The records sit below. Return every line in them that holds the word "Shine".

*** DATA TO USE Section Begins ***

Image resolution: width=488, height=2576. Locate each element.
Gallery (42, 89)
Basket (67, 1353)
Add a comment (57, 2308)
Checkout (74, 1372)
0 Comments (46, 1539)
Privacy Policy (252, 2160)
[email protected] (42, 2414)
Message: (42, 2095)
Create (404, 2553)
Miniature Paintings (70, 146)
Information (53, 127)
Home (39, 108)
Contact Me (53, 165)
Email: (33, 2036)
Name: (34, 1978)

*** DATA TO USE Section Ends ***
*** DATA TO USE Section Begins ***

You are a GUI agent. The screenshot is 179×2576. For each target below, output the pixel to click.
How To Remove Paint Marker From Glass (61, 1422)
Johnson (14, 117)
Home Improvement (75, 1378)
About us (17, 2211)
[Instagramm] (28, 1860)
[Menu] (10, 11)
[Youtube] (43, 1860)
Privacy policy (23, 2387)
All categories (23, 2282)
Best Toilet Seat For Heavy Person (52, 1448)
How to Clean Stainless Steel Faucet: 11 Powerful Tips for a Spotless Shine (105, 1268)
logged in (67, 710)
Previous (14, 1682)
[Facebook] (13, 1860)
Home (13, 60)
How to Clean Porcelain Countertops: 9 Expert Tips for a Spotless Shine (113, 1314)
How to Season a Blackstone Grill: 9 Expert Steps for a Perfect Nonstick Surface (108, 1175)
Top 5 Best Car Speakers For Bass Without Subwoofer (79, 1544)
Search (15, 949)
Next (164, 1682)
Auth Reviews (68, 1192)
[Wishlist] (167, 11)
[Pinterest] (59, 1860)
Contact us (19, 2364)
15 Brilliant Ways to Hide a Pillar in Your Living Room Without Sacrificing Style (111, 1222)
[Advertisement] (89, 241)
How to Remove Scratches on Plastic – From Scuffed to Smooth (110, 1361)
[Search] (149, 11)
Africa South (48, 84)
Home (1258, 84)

*** DATA TO USE Section Ends ***

* ANSWER BELOW:
How to Clean Stainless Steel Faucet: 11 Powerful Tips for a Spotless Shine (105, 1268)
How to Clean Porcelain Countertops: 9 Expert Tips for a Spotless Shine (113, 1314)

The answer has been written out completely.